Ajax treated her like she was fine china he was afraid to break. Unlike Alex, who seemed to think she could withstand all manner of rough treatment. Brute.
She sniffed. Loudly.
“What?” he asked.
“You aren’t very nice to me,” she said, walking ahead of him, following the cart that held their luggage. “Interesting you claim Ajax is such a villain but he treated me like a—”
“Nun.”
“—a princess.”
“You aren’t a damn princess. You’re just a regular woman.”
“Ajax thinks I’m a princess.”
“In about four hours Ajax will think of you as that traitor who left him at the altar.”
She clenched her teeth together tightly. She couldn’t arg
ue with that. And she couldn’t blame all of this on him, not when she absolutely had a stake in the guilt. But she really, really wanted to.
The conversation stopped when they approached a sleek jet parked on the runway. The door opened—a carpeted staircase waited to ease their entrance.
“Swank,” she said, going up the stairs and into the plane, where her tart descriptor was proven to be an understatement.
Everything was beautiful beyond belief, polished and plush, from the cream-colored floor to the soft leather couches.
“There’s champagne chilling,” Alex said, coming in behind her. “Of course, you can’t have any. Bad for the baby.”

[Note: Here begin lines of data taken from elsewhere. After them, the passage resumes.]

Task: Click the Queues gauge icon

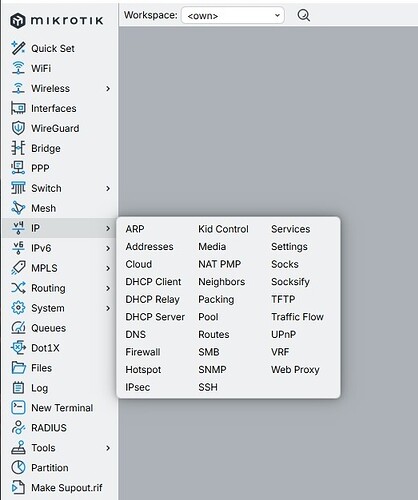Action: (x=18, y=328)
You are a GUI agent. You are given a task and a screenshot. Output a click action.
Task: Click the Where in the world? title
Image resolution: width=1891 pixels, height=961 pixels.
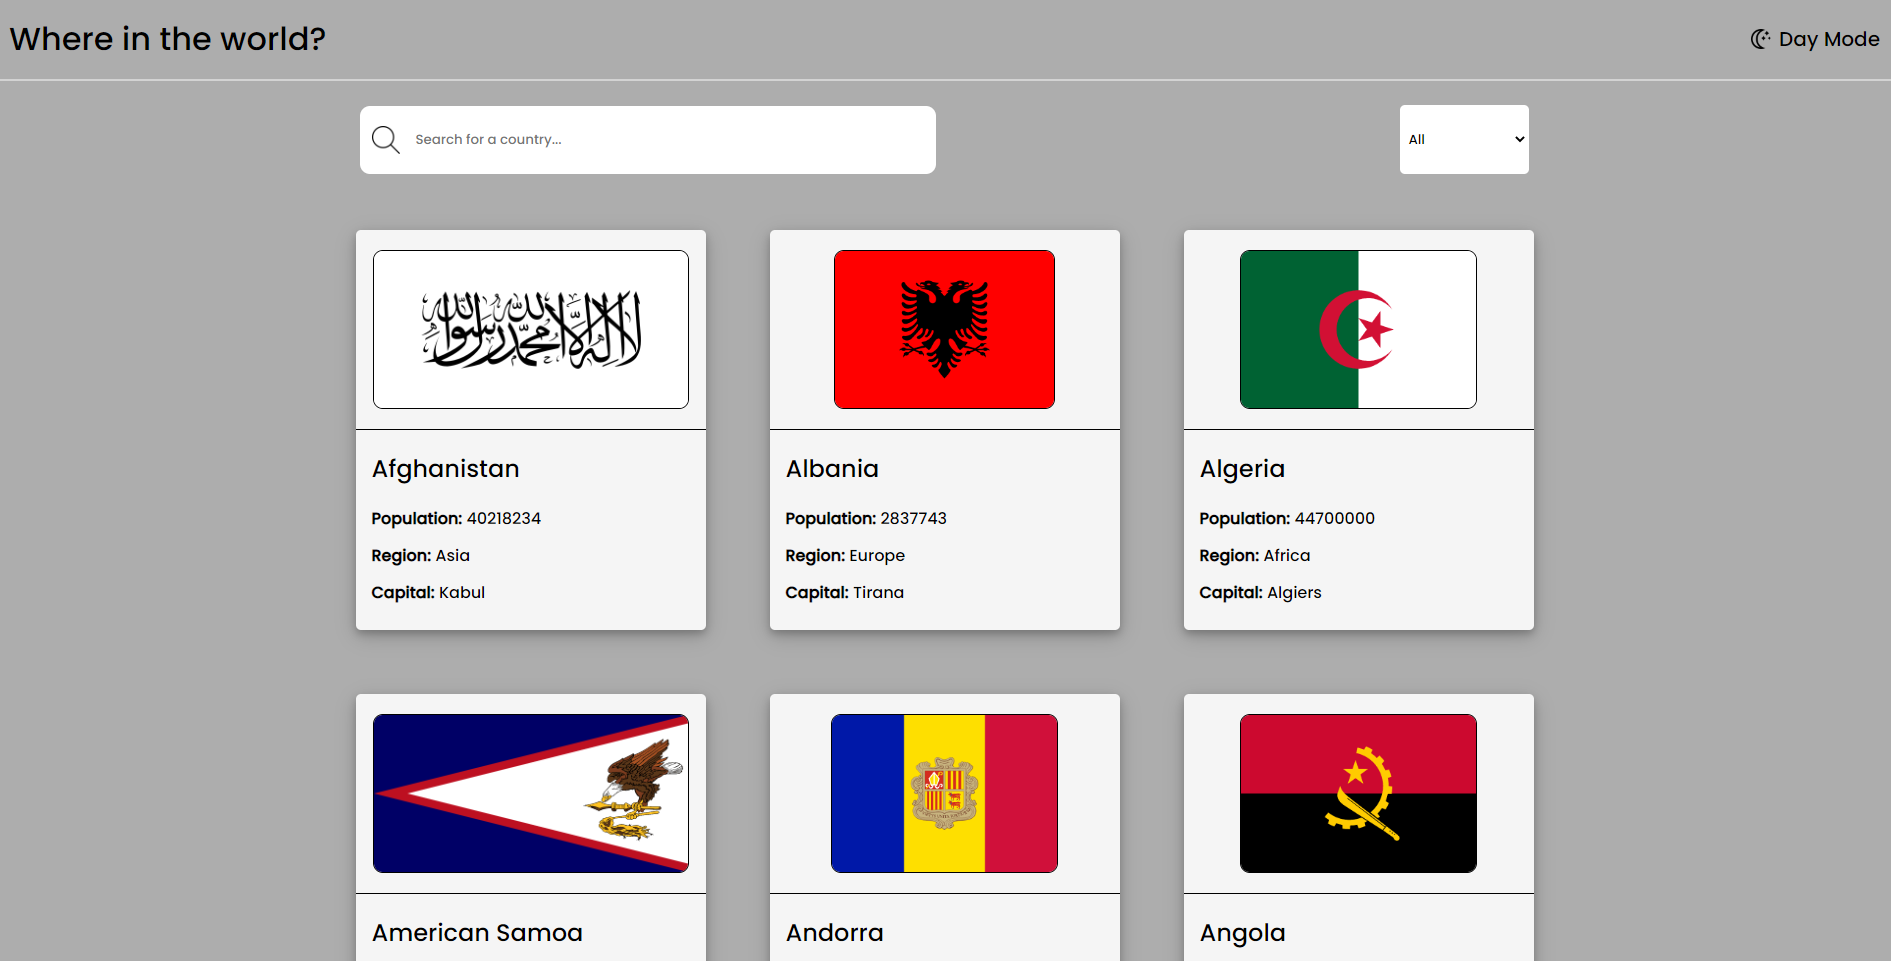pyautogui.click(x=167, y=38)
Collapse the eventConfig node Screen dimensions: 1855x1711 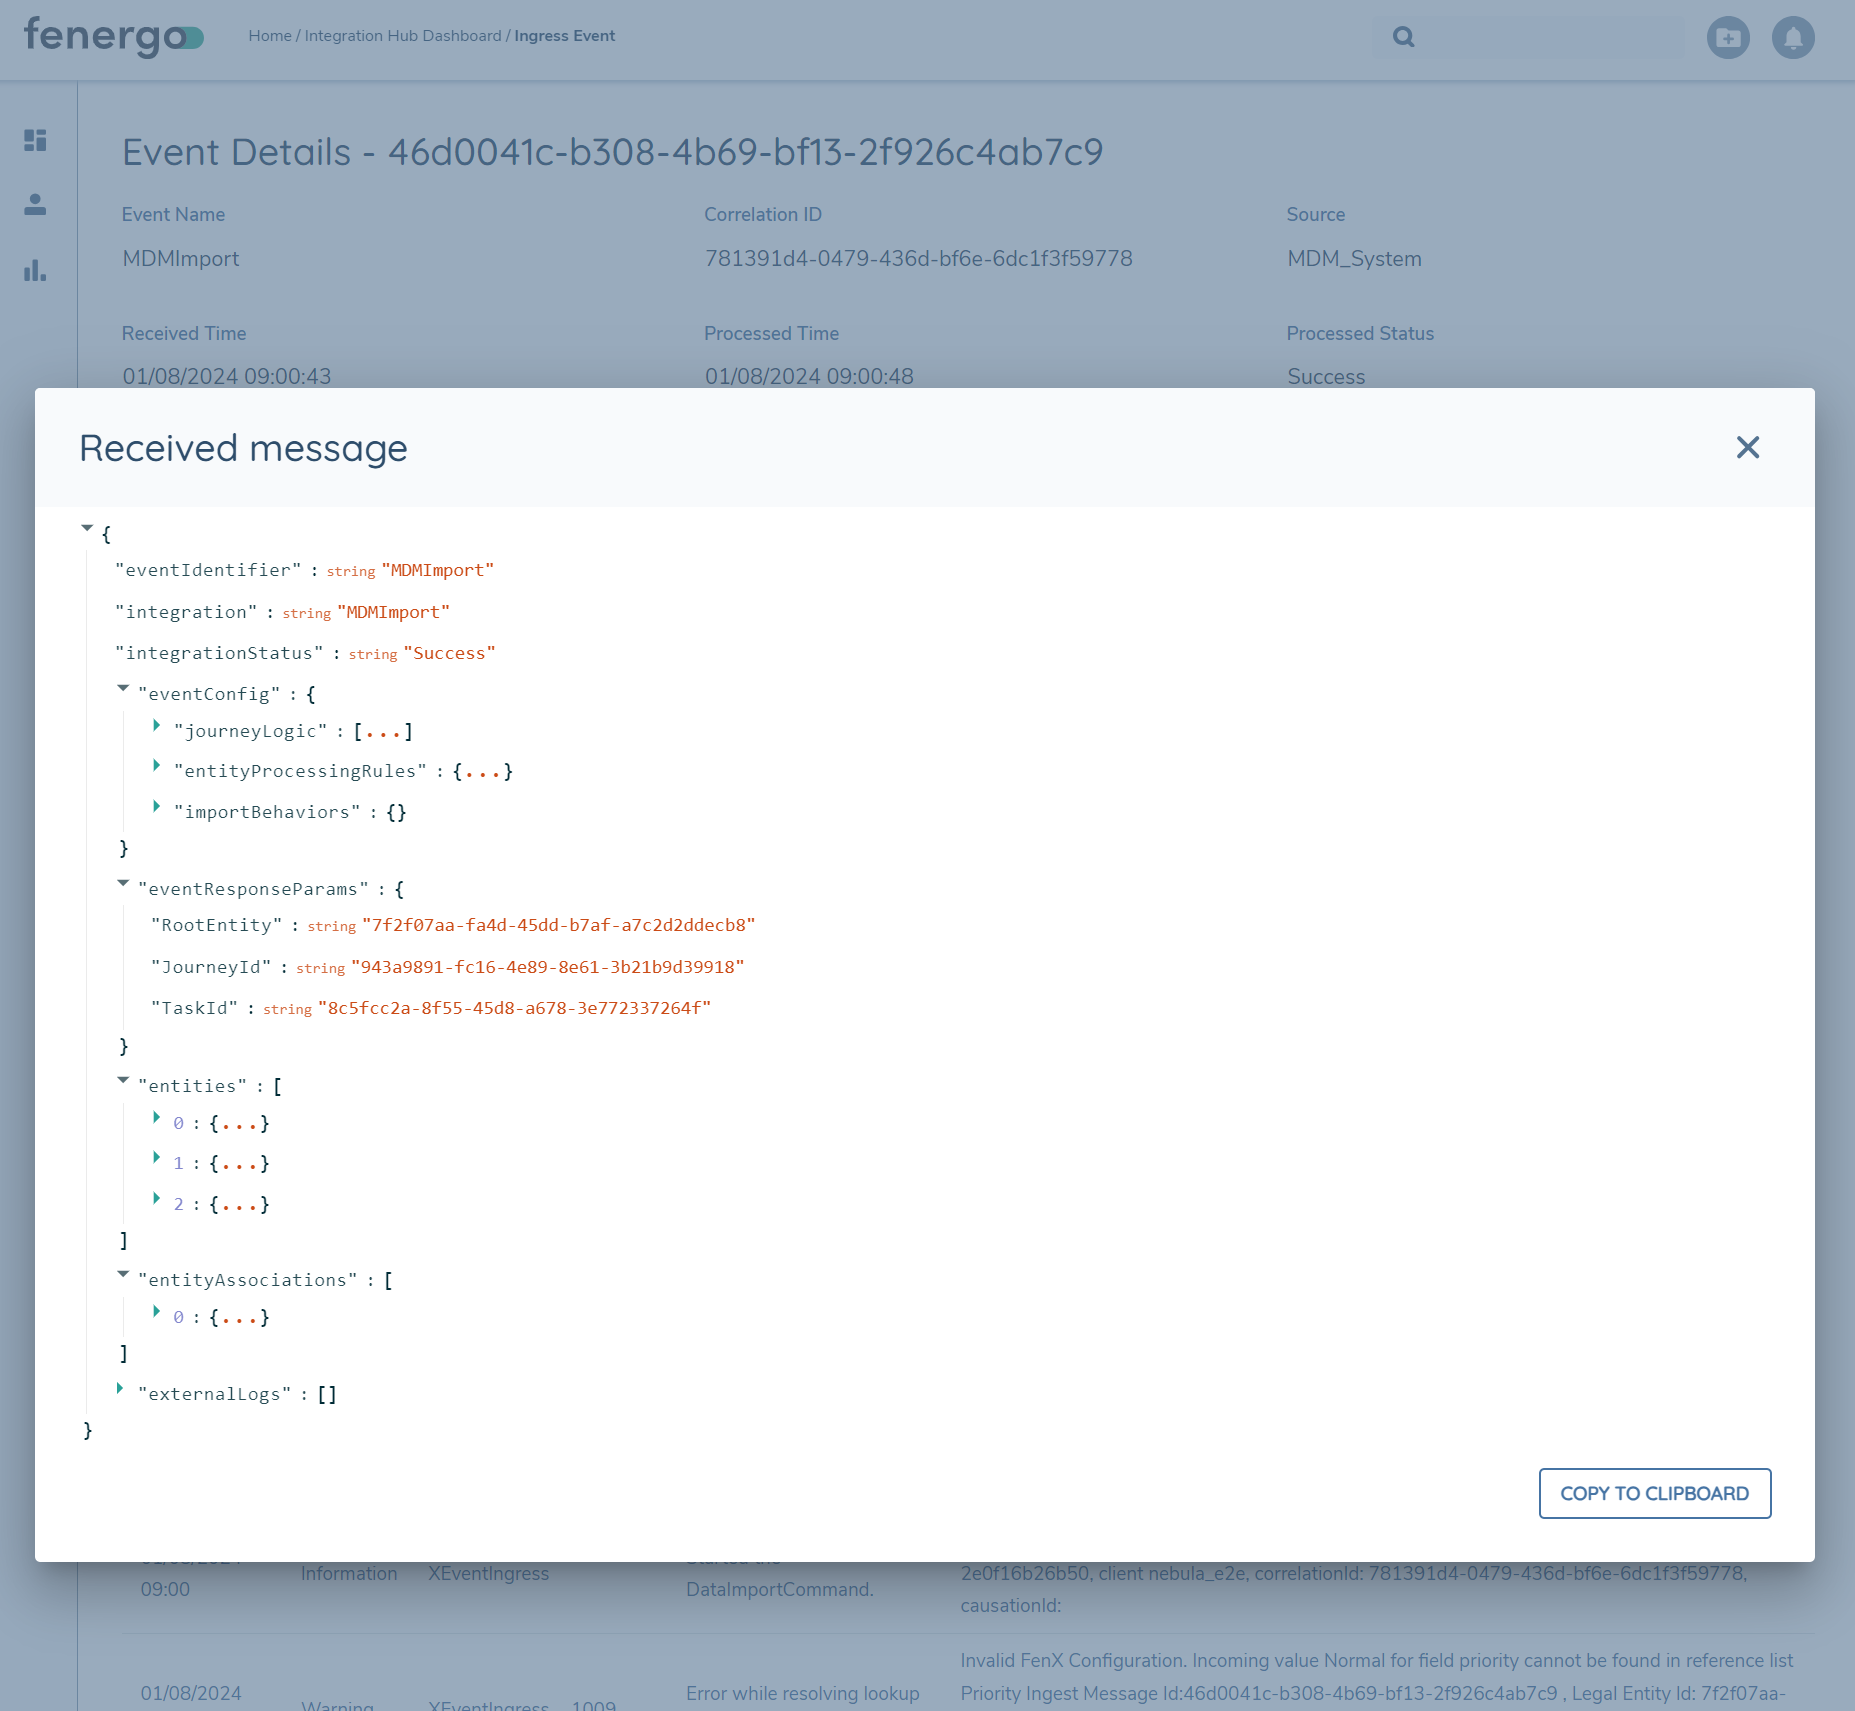pos(123,688)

“Are you always this insufferable?”
“Are you?”
“No, I never am. I’m actually extremely pleasant, all the time. It’s just that you make me... There really isn’t a word strong enough to express the anger-slash-anxiety I feel when you’re around.”
“Attraction?”
She narrowed her eyes. “That’s not the word.”
“You’re sure?”
“I am so sure.”
“Then why did you kiss me earlier?”
She sat down on the couch, suddenly feeling taxed. “You also make me crazy. I do stupid things when you’re around.”
“I’ll take that as a compliment.”
She crossed her arms. “I wouldn’t. Can you at least get me an orange juice?”
“That, I could manage.” He pushed a button on his arm rest and gave the order.
She leaned back and crossed her arms. “Where are we going, anyway?”
“Back to my house. Away from the media firestorm that will no doubt ensue when they realize the bride has failed to show up for the wedding of the century. You’ll have to face the fallout eventually, but why not put it off for a while?”
It really did sound good. To avoid reality for just a bit.
“You can text your sister now.”
Oh, yes, that was a bit of reality she really couldn’t avoid. Otherwise her family would be sending the police after them. For a couple of seconds she entertained the idea of letting them arrest Alex for kidnapping. But that was a news story she didn’t really want her child going back and reading, so she decided against it.